Indocentrists make much of the high STR diversity among Indian R1a's. What this shows is that these haplogroups have not suffered recent "bottlenecks." The geographic diversity of India means that relatively isolated R1a pockets were established early in the Vedic culture, and have had a hundred generations to diverge. This is in contrast to the highly mobile terrain of Slavic people; prehistoric and historic Slavic warlords have surely left their genetic signature, reducing measured diversity. (That such diversity reduction is common-place, especially in the steppes, is well-known: it is believed that millions of males carry specifically Genghis Khan's Y-chromosome.

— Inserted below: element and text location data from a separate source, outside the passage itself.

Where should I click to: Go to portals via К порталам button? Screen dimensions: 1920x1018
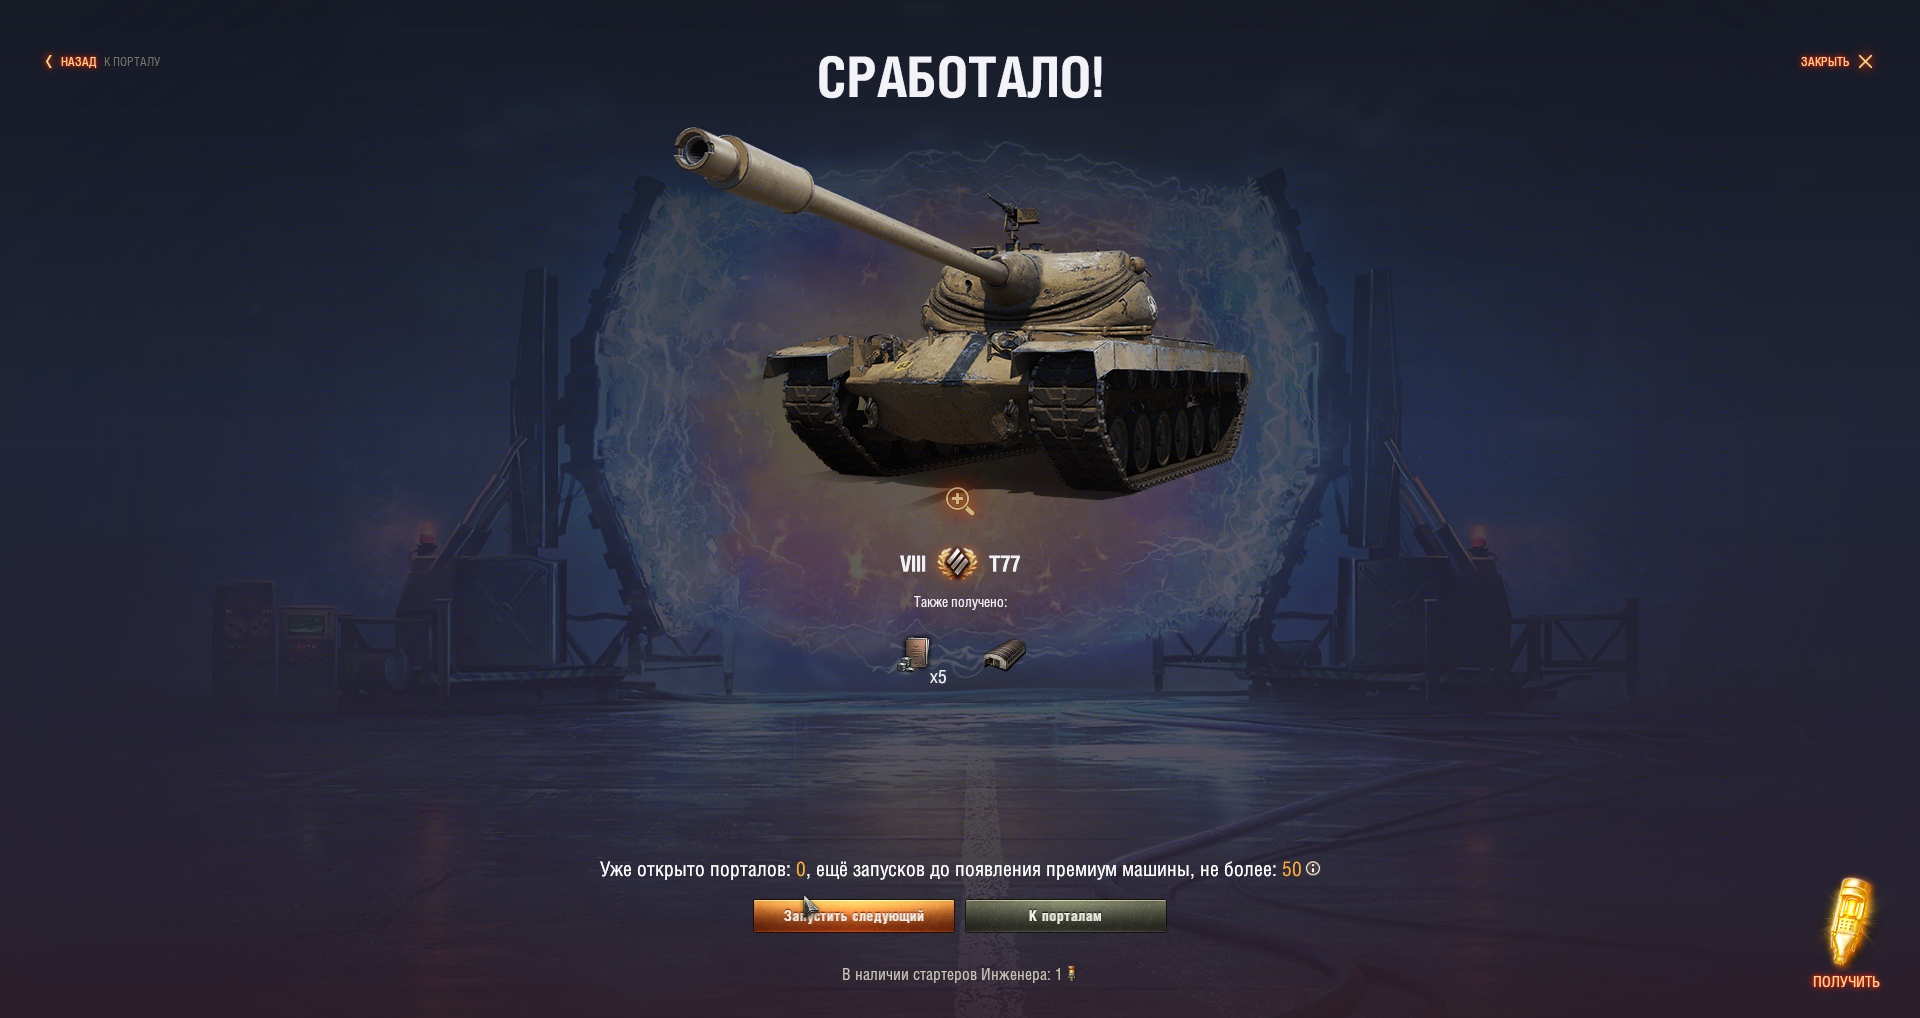pos(1065,916)
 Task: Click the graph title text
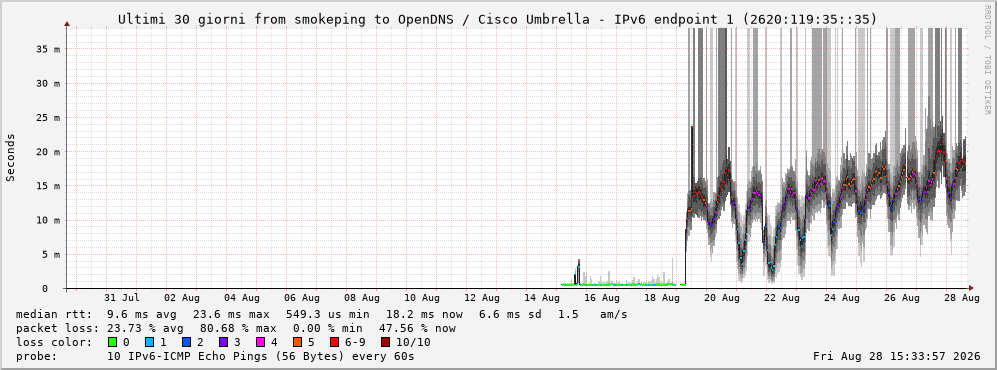point(497,20)
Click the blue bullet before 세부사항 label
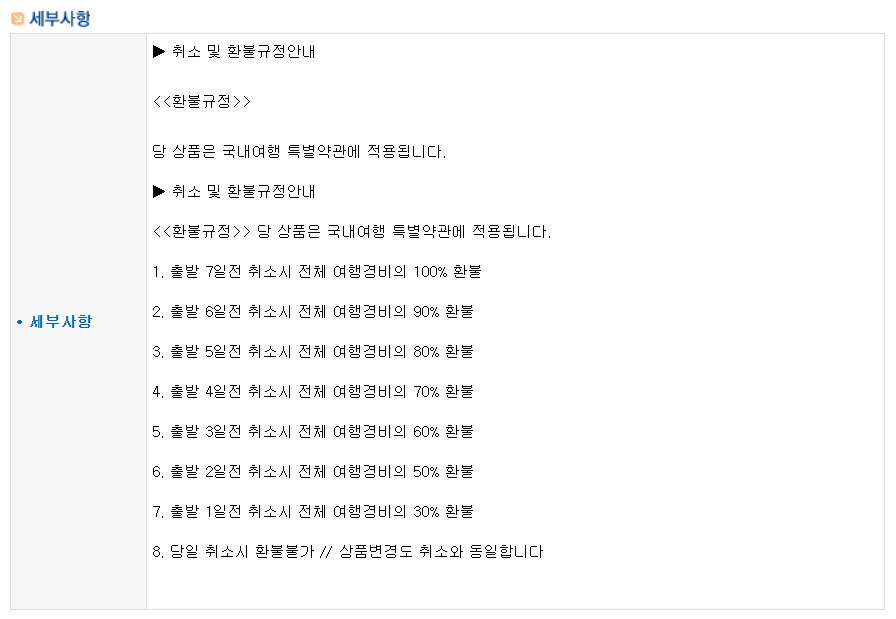This screenshot has width=896, height=619. click(19, 322)
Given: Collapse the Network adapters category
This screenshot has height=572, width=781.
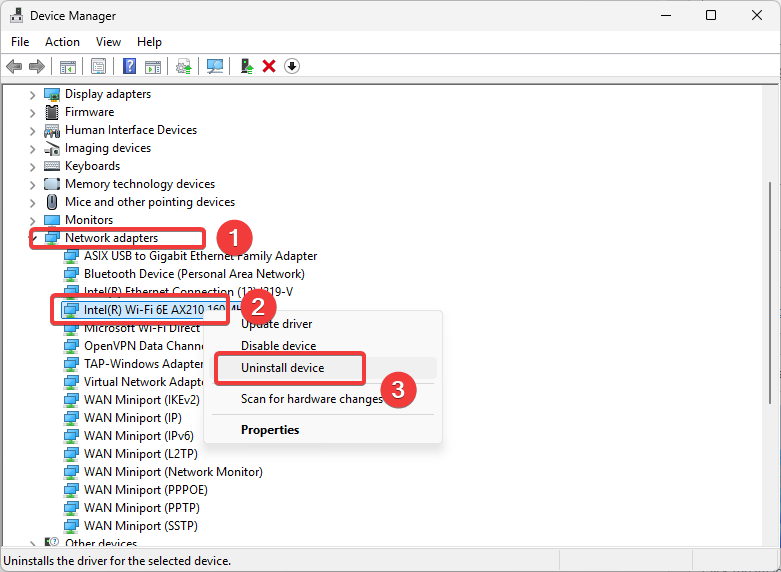Looking at the screenshot, I should click(32, 238).
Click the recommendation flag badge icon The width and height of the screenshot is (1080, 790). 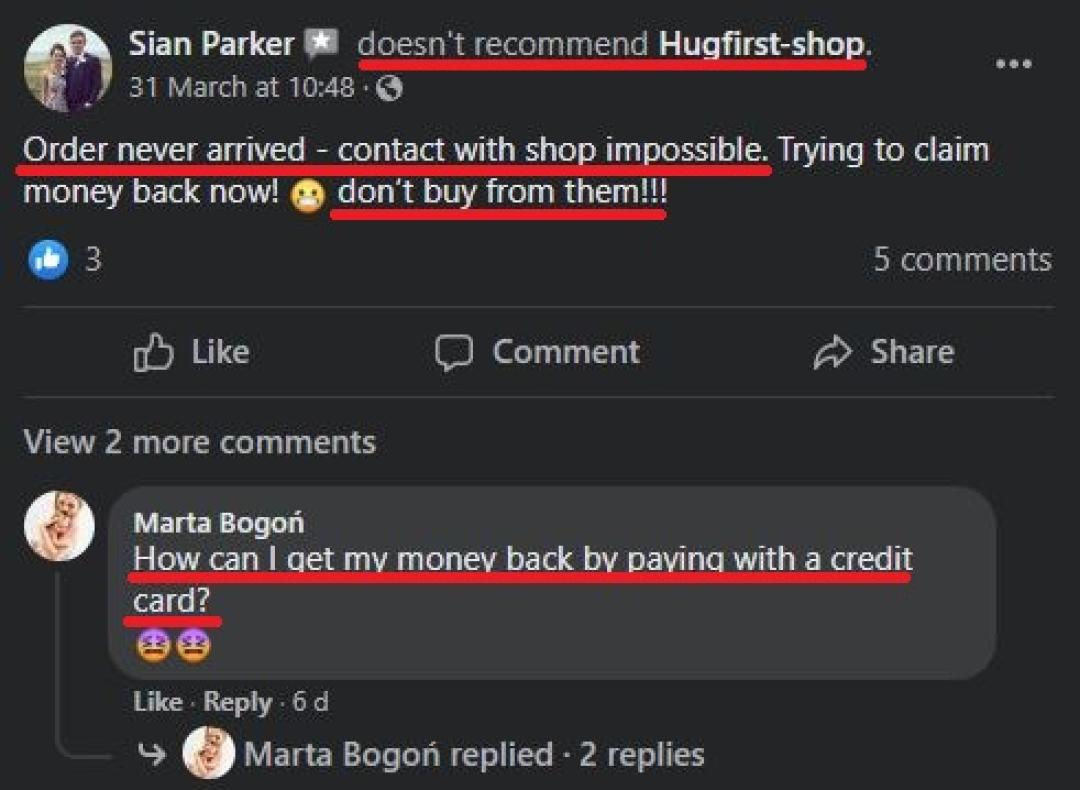(322, 43)
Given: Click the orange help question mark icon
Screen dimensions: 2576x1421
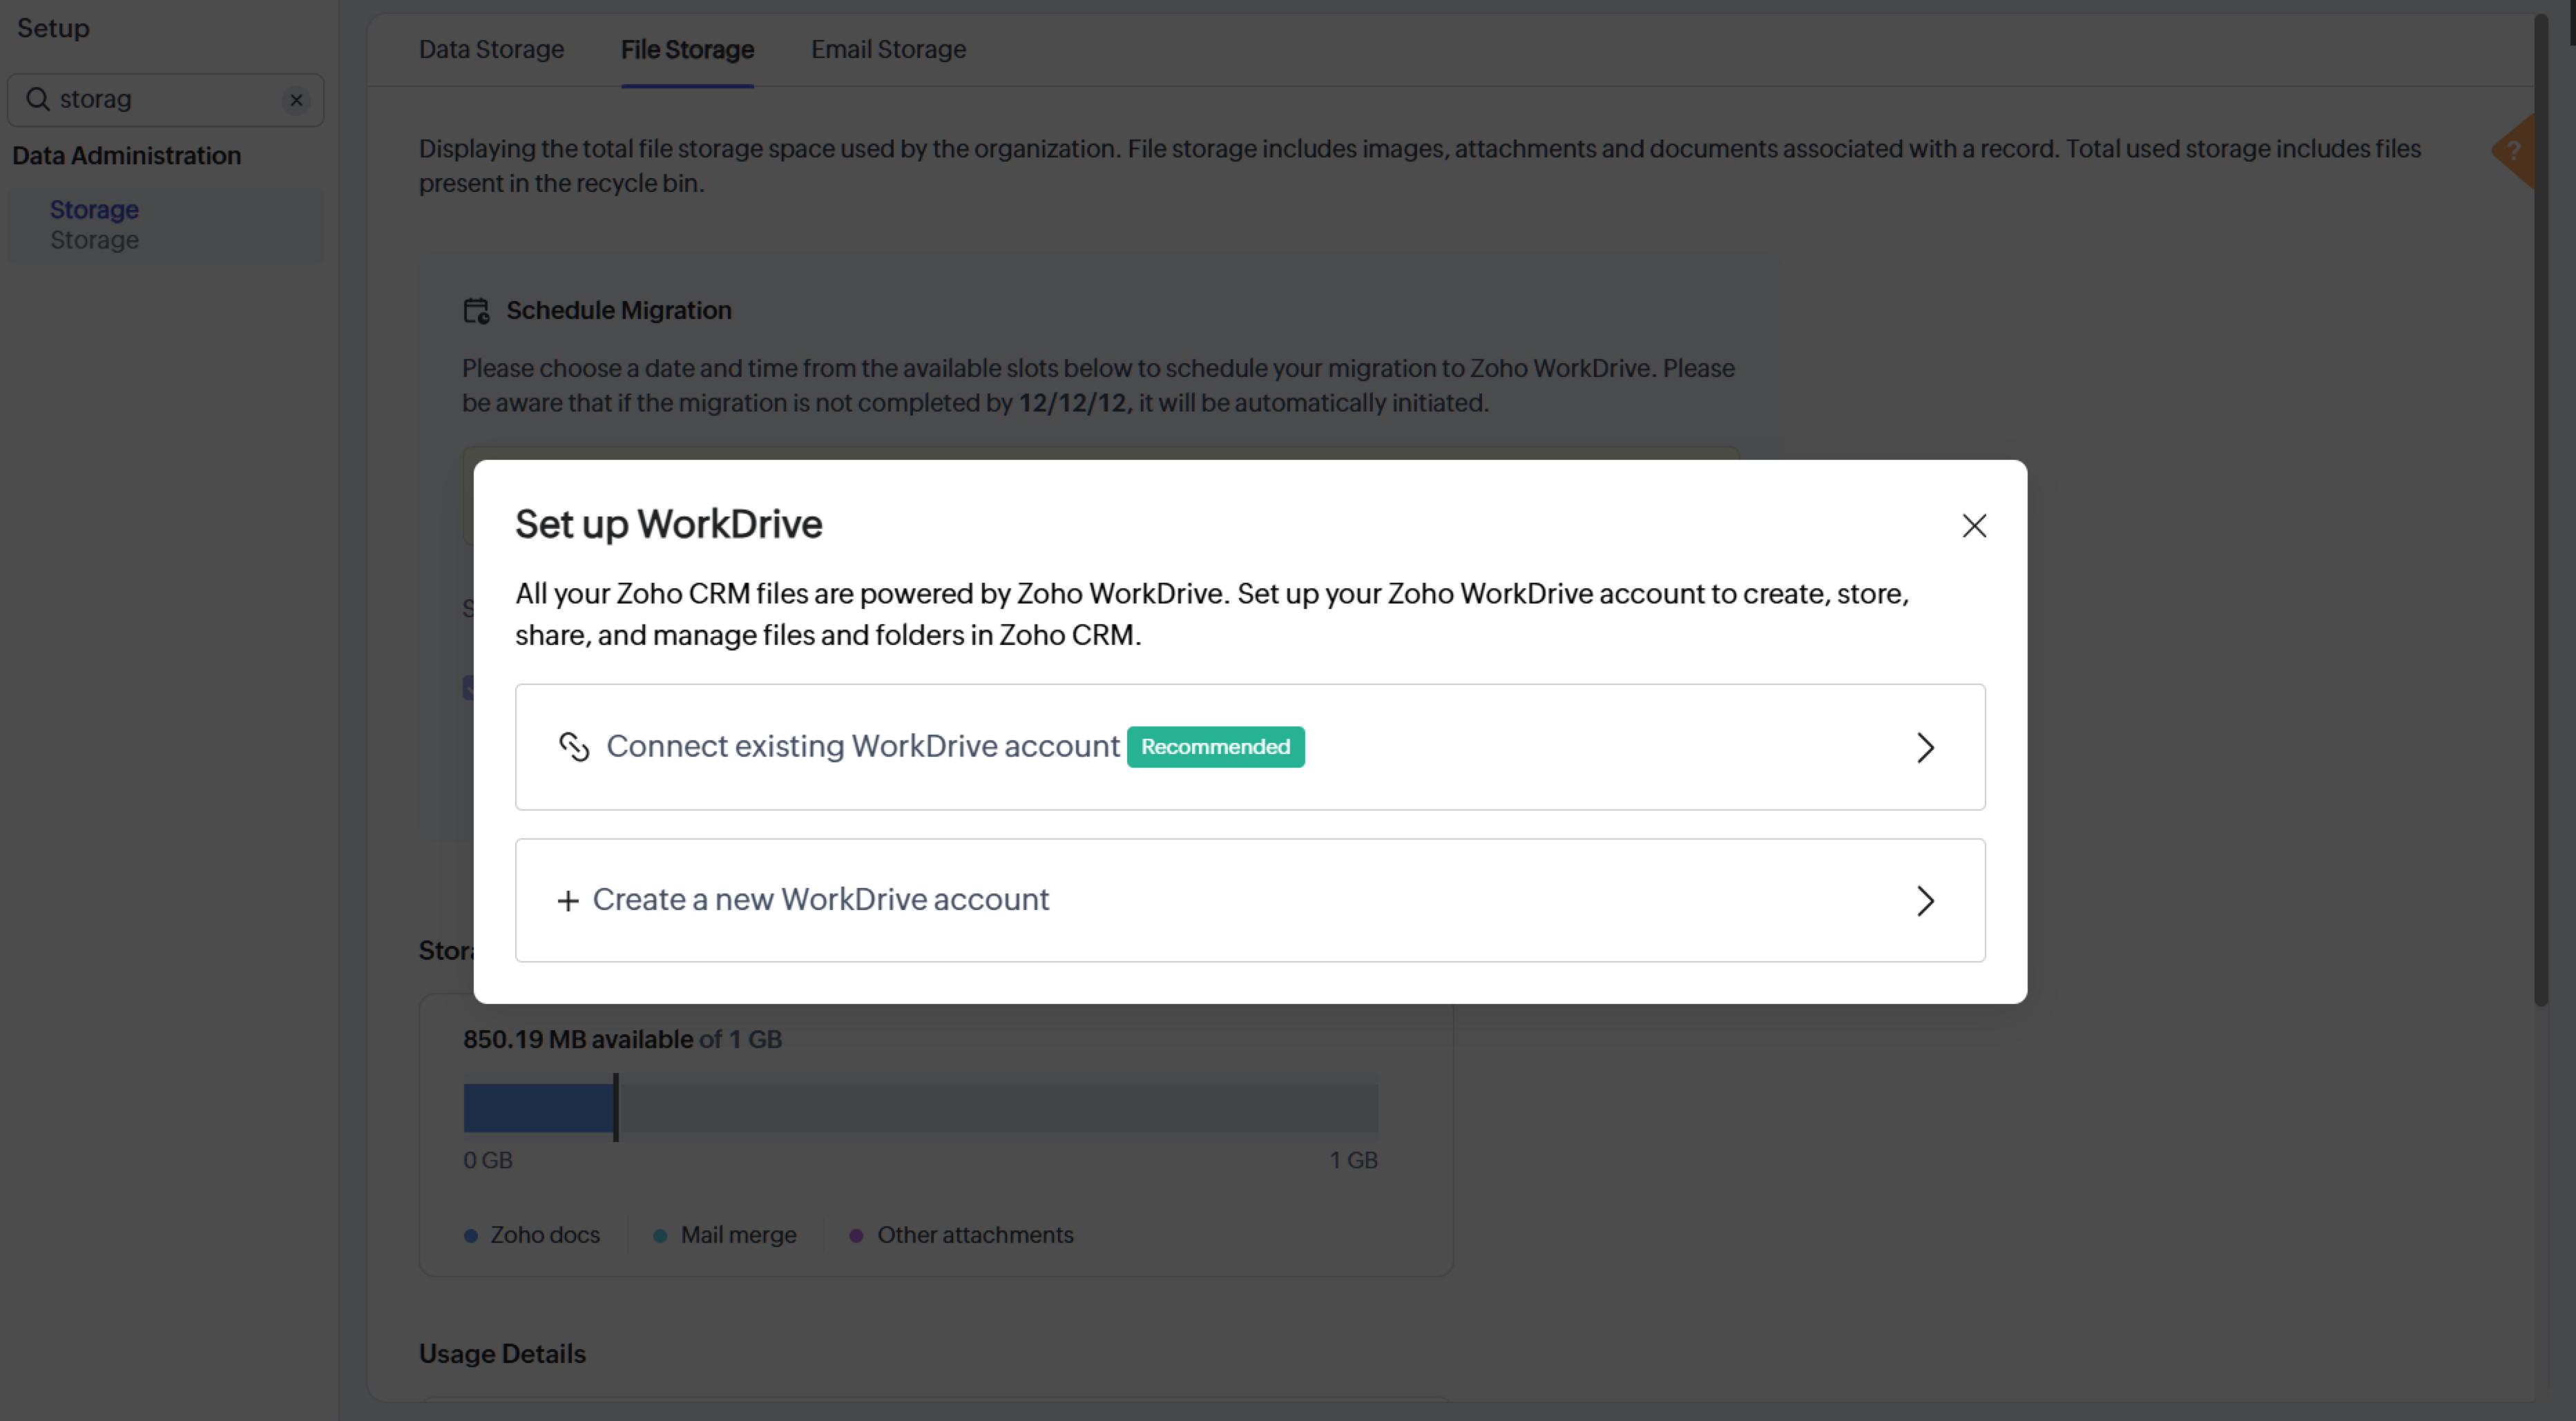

Similarly, the Y-chromosome of the 4th-century Irish Emperor Nial Mor Naoighiallach is believed to now be ubiquitous in Ireland.)

The present writer has scoured the Internet for genetic studies of India and has yet to find a single one that presents its data in the only logical way: individual triplets of caste, birthplace or language, and Y-haplogroup, I'd love to be proved wrong and directed to a valid study but, as is, we can only conclude that such data would be too distressing to Indian researchers.

Conclusion

Although the details are a mystery, the R1a haplogroup of the Brahmin caste confirms an "Aryan invasion" which brought Indo-European language and religion to India. Other genes will reveal other facets of human prehistory: for example, Andrew Lancaster has been able to correlate the dispersion of the E1b1b haplogroup, probably from the Horn of Africa, with the dispersion of language families in the Erythraean (Afroasiatic) group.